Enjoy!!!

Enjoy!!!

Wednesday, October 24, 2012

Papan’s Charming Ruins - Expat

Papan’s Charming Ruins
By Liz Price

[Published in The Expat, and in Senses, and on
http://www.sensesofmalaysia.com/articles_state/state_perak_lizprice1.php]





Papan is one of the smallest and oldest towns in Malaysia and part of its charm is that half of the town lies in ruins. Located off the Lumut Highway, 16km from Ipoh, it is almost a ghost town, yet many of the buildings are still occupied. It is incongruous to see a row of three buildings, one a total ruin, the next one sporting a new coat of paint and the third in its original state. Glance across the road and you’ll see a row of derelict buildings with trees almost covering the masonry, and birds swooping in and out enjoying the wilderness.

No 74 Main Street, Papan, must be one of the most famous addresses in Perak. It was from this building that during the Japanese Occupation, Sybil Kathigasu ran a clinic with doctor husband, Dr. A.C. Kathigasu, who is of Ceylonese descent, but born in Taiping. They gave medical aid to the Perak People Anti-Japanese Army and Force 136 operatives, who were hiding in the hills of Papan. The PPAJA later merged to become the Malayan People Anti-Japanese Army (MPAJA) after Sybil was arrested and tortured by the Japanese. She eventually died from the wounds she suffered as a prisoner of war.

Sybil, a Eurasian, was the only Malayan woman ever awarded the George Medal for bravery. The book “No dram of mercy” by Sybil Kathigasu is Sybil’s moving story told in her own words and is well worth reading too.

No 74 still stands and is a memorial known as “Sybil’s Clinic Papan”. It is maintained by Law Siak Hong, who has devoted much of his time in preserving and setting up the old clinic as a historical attraction. He has also organised several historical events in Papan and is president of the Perak Heritage Society (PHS).

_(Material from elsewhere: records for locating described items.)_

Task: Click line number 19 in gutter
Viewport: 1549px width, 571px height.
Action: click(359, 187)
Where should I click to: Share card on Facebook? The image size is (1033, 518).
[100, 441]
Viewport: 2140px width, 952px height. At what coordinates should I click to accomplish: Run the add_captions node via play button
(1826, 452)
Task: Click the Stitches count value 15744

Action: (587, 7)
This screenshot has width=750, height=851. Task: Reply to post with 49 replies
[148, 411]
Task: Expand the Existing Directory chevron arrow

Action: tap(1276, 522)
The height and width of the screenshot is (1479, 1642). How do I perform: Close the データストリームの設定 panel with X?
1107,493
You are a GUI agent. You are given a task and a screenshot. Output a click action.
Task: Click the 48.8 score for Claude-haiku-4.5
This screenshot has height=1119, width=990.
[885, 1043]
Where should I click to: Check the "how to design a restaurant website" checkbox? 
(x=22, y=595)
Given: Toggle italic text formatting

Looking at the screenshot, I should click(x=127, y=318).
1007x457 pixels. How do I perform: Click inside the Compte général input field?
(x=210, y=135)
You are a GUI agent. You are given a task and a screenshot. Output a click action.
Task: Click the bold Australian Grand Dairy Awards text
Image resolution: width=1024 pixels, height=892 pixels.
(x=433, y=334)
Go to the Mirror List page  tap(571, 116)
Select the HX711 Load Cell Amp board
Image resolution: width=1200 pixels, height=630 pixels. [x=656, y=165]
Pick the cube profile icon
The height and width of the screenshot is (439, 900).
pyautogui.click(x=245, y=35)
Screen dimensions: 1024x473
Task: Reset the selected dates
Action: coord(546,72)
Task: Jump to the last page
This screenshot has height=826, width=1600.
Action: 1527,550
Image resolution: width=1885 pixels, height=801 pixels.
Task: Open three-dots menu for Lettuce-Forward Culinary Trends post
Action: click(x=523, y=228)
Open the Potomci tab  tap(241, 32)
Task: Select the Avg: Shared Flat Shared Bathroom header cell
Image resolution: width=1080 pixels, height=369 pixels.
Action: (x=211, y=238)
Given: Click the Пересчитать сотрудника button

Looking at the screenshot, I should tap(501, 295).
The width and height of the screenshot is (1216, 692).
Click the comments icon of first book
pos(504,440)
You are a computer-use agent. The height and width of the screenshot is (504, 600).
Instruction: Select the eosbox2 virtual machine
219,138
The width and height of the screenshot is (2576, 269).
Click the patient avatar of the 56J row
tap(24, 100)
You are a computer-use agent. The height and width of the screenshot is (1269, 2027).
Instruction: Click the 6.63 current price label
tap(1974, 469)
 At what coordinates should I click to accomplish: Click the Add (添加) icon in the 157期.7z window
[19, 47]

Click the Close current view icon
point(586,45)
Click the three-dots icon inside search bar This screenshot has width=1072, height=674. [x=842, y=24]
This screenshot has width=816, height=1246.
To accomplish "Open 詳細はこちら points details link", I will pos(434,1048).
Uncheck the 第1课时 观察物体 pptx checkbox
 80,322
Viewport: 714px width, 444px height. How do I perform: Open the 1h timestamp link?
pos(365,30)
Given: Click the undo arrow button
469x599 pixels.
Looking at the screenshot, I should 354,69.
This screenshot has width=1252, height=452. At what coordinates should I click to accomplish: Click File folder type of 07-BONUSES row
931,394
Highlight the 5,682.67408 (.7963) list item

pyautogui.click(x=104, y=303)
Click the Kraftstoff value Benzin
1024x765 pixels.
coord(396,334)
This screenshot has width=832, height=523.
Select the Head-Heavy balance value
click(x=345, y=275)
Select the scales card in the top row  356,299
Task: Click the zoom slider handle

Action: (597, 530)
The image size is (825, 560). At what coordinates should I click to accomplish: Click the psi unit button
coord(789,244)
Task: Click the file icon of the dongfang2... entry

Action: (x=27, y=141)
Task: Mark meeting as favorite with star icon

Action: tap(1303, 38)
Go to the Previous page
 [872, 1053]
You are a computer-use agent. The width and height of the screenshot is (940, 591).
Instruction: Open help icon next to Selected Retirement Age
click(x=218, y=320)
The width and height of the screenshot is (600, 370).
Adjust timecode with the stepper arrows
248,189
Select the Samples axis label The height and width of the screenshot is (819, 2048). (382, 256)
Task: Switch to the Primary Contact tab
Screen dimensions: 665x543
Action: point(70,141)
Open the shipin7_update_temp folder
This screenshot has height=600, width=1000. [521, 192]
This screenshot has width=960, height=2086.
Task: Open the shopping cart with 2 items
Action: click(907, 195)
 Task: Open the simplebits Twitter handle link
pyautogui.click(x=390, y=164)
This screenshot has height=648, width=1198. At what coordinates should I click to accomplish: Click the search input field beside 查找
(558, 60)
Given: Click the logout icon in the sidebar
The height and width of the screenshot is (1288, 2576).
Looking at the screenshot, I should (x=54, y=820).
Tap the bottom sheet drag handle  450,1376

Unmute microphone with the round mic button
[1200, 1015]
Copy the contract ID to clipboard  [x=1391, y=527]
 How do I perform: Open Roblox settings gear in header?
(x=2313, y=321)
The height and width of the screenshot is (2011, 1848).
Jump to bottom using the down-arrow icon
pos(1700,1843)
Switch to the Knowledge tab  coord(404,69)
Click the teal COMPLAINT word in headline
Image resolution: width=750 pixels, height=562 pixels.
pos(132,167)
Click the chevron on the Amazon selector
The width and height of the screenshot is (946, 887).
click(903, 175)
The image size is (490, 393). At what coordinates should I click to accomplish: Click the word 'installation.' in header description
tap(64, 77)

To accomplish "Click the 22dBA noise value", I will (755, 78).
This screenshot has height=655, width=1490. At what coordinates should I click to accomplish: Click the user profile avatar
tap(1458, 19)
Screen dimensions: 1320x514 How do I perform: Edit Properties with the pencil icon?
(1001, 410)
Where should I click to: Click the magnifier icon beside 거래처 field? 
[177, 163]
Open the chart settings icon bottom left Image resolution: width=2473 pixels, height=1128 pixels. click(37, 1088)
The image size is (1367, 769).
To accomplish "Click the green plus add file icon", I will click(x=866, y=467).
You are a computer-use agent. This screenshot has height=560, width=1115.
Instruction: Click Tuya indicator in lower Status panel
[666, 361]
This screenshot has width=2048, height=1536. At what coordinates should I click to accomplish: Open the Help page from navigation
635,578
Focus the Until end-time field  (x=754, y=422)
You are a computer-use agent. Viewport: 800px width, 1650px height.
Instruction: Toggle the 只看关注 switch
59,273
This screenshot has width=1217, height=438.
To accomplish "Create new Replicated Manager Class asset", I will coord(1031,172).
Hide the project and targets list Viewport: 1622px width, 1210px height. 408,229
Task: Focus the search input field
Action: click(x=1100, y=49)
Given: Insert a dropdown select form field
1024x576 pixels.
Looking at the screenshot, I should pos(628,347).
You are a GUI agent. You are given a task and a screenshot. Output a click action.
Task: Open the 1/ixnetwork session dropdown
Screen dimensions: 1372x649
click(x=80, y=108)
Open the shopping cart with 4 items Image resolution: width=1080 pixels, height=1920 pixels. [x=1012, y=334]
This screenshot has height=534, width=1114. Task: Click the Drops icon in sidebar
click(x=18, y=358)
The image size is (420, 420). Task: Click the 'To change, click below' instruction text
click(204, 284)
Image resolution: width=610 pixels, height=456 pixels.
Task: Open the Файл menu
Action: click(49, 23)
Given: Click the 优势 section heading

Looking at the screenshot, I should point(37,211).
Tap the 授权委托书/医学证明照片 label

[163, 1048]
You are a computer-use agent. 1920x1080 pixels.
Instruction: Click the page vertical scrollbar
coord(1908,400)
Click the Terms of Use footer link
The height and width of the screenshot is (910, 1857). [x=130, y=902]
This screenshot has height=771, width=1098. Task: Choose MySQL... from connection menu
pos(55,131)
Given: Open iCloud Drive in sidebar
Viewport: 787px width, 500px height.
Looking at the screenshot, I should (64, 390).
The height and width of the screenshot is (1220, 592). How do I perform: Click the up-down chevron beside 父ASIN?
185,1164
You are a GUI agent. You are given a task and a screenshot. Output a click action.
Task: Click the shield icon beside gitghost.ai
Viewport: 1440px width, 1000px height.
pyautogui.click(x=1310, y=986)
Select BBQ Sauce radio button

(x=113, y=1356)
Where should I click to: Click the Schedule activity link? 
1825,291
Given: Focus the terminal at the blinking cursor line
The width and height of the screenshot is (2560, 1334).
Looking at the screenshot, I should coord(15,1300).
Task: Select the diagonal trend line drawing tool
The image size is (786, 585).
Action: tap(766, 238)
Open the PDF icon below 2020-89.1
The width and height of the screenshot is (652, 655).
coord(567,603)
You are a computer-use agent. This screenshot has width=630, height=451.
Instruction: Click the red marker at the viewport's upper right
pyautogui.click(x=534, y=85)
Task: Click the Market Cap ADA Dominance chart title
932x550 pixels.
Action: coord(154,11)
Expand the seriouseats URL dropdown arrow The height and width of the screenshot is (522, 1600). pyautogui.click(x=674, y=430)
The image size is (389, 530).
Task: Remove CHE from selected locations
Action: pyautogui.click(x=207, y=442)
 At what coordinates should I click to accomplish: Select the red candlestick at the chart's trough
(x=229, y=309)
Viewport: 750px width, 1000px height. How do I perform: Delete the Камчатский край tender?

If you have time, have a look around No 74 and to learn a bit about the history of Papan through the photos and exhibits on display. The memorial museum is open most weekends and public holidays – if you wish to be sure, call call Law Siak Hong at 017.506 1875 or 05.254 2742.

Papan has always been associated with tin, although the name Papan means plank in Malay and probably refers to earlier days when in the mid 19th Century Papan came into being as a timber town. At that time about 200 Malays and 200 Chinese worked there in a lumber settlement. Then immigrant Mandailings from West Sumatra came to Papan after the Klang War, and settled in late 1870s and early 1880s, after their leader, Raja Asal was awarded the mining rights to the land and later the penghulu-ship. By the 1880s Papan was an important area for tin mining, when there were thirteen mines in operation. A dam was built by the Mandailings, possibly with the help of the Chinese, to supply hydraulic power to the mines. More Chinese arrived in Papan to work in the mines and the town grew. Due to the abundant alluvial tin, Papan grew rich. Streets were laid out by the 1890s and by the turn of the 20th Century the main street had more than 100 shop-houses and public buildings. Morning markets were held at the lower end of town. There was a school, post office and government dispensary. Entertainment was confined to the upper end of town, where there was a Cantonese opera theatre, brothels and opium dens.

The Papan mosque was completed in 1888, built in the character of the mosques in Mandailing. It has a large timber hall raised on piles and a double tier roof. The mosque still stands today, next to the Rumah Besar which was built by 1896. The original Kwan

Yin temple was built in 1874. Many of the mansions and other buildings are still in existence today. The town grew in population during the Japanese Occupation. Thousands of war refugees fled to Papan after Ipoh was bombed by the Japanese in December 1941. Papan acquired the reputation of being “a bad place” during the Occupation, from where the MPAJA and Force 136 operated. It was during this period that Sybil Kathigasu and her husband were running the clinic. Examples of medical tools and medicines bottles are on display in the clinic. Looking around the exhibits is a moving experience when you think of the atrocities that took place. Having learnt about the history, it is fascinating to go for a walk around the town and venture into some of the ruins. Trees are taking over and invading houses as the branches claw their way up the old stone walls, looking like tentacles of a giant wooden octopus covering the buildings. Some of the abandoned houses still have old furniture in place.

And of course there are local ghost stories. You can almost imagine the ghosts lurking in the shadows At least one house, No 2, is reputed to be haunted. Papan is a fascinating place, and hopefully will remain standing for decades to come.